The 90th Scripps National Spelling Bee was held at the Gaylord National Resort & Convention Center in National Harbor, Maryland (its seventh year at this location) from May 30 to June 1, 2017, with "Bee Week" events running for spellers between May 28 and June 3, and televised coverage on May 31 and June 1. Ananya Vinay, 12, won the competition by successfully spelling "marocain" in the final round. In fact, she made history as he had placed 172nd place in the 2016 Scripps National Spelling Bee, and then she won the 2017 edition. There is a remarkable moment when Shourav Dasari correctly spelled "Mogollon" in five seconds.

Competition

291 entrants
There were 291 entrants. To date, this was second only to the 293 who spelled in the 2009 bee. They came from all 50 U.S. states, the District of Columbia, U.S. territories American Samoa, Guam, Puerto Rico, and U.S. Virgin Islands, as well as Department of Defense schools in Europe. Six other countries also have entrants: the Bahamas, Canada, Ghana, Jamaica, Japan, and South Korea. A link to the results may be found at https://secure.spellingbee.com/public/results/2017/round_results 

The spellers ranged from age 6 to 15, made up of 138 girls and 153 boys. 66% attended public schools, 23% private or parochial schools, and the rest either attended a charter school or are home schooled.
For the first time, a 5-year-old qualified for Bee, Edith Fuller of Tulsa, Oklahoma, though she turned 6 by the time of the national Bee. There were 20 spellers this year age 10 or younger. The largest age group was 13, with 99 contestants. Seventy-three spellers were return contestants: 56 two-time contestants, 14 three-time contestants, and three were participating in their fourth national Bee.

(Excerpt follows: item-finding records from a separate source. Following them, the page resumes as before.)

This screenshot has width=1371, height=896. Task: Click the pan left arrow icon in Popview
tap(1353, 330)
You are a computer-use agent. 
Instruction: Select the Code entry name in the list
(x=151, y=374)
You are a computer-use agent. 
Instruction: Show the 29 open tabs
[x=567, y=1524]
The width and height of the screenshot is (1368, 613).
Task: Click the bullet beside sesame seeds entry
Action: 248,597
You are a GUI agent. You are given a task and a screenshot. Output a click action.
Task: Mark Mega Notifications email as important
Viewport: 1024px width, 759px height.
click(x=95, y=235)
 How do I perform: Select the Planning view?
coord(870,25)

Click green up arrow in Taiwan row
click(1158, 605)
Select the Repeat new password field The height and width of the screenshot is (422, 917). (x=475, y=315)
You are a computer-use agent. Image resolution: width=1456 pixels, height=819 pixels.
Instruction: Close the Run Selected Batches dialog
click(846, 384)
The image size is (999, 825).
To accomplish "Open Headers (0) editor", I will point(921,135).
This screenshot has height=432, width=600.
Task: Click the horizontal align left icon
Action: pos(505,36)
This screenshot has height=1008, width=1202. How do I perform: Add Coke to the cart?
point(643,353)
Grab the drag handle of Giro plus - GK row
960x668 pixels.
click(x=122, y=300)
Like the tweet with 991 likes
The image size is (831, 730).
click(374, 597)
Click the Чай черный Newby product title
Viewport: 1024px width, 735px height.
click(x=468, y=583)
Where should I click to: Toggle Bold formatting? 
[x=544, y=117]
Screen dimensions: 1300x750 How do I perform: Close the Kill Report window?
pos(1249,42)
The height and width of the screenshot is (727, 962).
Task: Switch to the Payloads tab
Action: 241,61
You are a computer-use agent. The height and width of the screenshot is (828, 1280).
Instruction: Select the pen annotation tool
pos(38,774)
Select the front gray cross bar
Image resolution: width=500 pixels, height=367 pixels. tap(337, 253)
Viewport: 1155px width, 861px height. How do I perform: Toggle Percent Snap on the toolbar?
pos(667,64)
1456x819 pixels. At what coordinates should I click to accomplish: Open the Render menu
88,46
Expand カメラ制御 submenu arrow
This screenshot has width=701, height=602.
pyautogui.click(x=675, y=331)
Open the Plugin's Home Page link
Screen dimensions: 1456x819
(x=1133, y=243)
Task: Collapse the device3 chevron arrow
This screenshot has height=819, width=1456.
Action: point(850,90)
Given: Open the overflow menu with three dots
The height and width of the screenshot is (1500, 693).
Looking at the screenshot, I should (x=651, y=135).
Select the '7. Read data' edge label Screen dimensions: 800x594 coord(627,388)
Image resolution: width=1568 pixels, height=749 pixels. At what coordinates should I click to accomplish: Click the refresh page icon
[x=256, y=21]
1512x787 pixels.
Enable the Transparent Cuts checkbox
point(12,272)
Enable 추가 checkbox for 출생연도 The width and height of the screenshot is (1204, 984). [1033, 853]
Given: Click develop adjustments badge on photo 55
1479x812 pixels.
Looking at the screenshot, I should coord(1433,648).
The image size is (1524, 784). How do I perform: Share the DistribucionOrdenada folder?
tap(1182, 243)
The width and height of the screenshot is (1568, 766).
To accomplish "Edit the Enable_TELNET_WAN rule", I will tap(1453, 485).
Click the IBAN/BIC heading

According to a report on the eve of the Bee in the Associated Press, there were three "consensus favorites" to win the competition, including Shourav Dasari (of Conroe, Texas and winner of the Houston area bee), Siyona Mishra (who finished 9th last year), and Tejas Muthusamy (a four-time Bee speller). Mishra and Muthusamy did advance to the final 15, Dasari placed 4th.

Day One and Day Two
The Bee began on the morning of Tuesday, May 30, 2017, when the contestants took their opening written test (the "first round"). On Wednesday May 31 there were two oral spelling rounds (the "second" and "third" round of competition), where a missed word results in elimination. After the first oral round ("Round 2"), 259 spellers of the original 291 remained (32 were eliminated).(31 May 2017). Round 2 results, Twitter (Canton Repository editor) Halfway through round three, the field was reduced to 222 spellers, and at the end of round three, 188 spellers remained.

The results from the oral spelling rounds were then combined with the written test scores to determine the group of finalists to compete on Thursday, which could not exceed 50 spellers. Only 40 finalists were announced; it took 23 out of 30 points on the written test, plus an additional 6 points (3 points for correctly spelling in each of the two oral rounds), to become a finalist.

Day Three – Morning
The final day of the Bee began at 10am EDT on June 1, 2017, with the 40 finalists remaining, and was broadcast on ESPN2. After an afternoon break, the final spellers competed in the evening.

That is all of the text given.